• [Written task]
In the data, starting at the line containing "Click the Stock Actual page logo icon" and ending at the line containing "The height and width of the screenshot is (825, 1456).", swap "gear" for "cog" and write out only those lines with nothing else changed.

• [Material shown]
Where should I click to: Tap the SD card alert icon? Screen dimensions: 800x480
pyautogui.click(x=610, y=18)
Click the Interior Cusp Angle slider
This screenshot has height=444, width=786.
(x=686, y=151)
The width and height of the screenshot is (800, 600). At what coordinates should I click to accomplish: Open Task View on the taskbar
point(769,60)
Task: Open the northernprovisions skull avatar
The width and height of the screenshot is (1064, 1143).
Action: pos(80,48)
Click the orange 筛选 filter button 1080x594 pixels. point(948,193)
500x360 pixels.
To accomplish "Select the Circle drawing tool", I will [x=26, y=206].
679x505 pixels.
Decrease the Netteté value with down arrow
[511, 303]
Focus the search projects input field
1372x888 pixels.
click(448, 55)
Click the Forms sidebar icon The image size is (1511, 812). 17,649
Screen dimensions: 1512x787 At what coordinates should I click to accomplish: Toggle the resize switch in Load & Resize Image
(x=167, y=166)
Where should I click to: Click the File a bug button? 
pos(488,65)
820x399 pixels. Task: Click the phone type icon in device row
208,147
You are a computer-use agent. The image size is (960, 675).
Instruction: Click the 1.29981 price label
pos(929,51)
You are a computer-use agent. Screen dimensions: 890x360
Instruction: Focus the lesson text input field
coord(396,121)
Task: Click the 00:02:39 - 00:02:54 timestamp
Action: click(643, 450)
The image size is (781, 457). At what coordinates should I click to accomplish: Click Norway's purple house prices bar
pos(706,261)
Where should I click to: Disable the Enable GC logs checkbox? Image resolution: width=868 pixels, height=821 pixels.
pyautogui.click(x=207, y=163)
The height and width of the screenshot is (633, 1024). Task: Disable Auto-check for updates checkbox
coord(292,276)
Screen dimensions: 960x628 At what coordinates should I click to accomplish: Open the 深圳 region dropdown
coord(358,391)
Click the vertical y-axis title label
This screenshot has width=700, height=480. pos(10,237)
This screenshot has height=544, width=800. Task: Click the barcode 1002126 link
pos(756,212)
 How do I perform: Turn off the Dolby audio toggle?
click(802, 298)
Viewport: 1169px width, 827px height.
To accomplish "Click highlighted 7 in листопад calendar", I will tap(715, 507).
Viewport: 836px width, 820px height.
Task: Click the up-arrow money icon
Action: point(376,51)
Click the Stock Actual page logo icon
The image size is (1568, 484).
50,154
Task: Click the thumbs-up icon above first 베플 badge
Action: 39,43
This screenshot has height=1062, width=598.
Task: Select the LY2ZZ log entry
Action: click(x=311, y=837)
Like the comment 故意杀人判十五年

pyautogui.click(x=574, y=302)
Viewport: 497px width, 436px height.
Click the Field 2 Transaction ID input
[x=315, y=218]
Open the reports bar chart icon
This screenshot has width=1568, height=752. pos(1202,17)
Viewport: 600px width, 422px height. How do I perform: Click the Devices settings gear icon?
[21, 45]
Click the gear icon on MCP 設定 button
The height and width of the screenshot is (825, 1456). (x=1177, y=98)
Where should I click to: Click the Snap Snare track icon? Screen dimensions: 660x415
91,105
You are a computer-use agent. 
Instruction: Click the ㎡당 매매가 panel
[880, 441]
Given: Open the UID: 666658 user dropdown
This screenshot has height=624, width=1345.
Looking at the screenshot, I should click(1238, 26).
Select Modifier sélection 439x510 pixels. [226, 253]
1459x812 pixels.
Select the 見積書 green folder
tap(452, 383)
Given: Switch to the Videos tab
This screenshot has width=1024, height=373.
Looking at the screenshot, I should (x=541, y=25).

• [Solution to this task]
Click the Stock Actual page logo icon
The image size is (1568, 484).
50,154
Task: Click the thumbs-up icon above first 베플 badge
Action: 39,43
This screenshot has height=1062, width=598.
Task: Select the LY2ZZ log entry
Action: click(x=311, y=837)
Like the comment 故意杀人判十五年

pyautogui.click(x=574, y=302)
Viewport: 497px width, 436px height.
Click the Field 2 Transaction ID input
[x=315, y=218]
Open the reports bar chart icon
This screenshot has width=1568, height=752. pos(1202,17)
Viewport: 600px width, 422px height. How do I perform: Click the Devices settings cog icon?
[21, 45]
Click the cog icon on MCP 設定 button
The height and width of the screenshot is (825, 1456). (x=1177, y=98)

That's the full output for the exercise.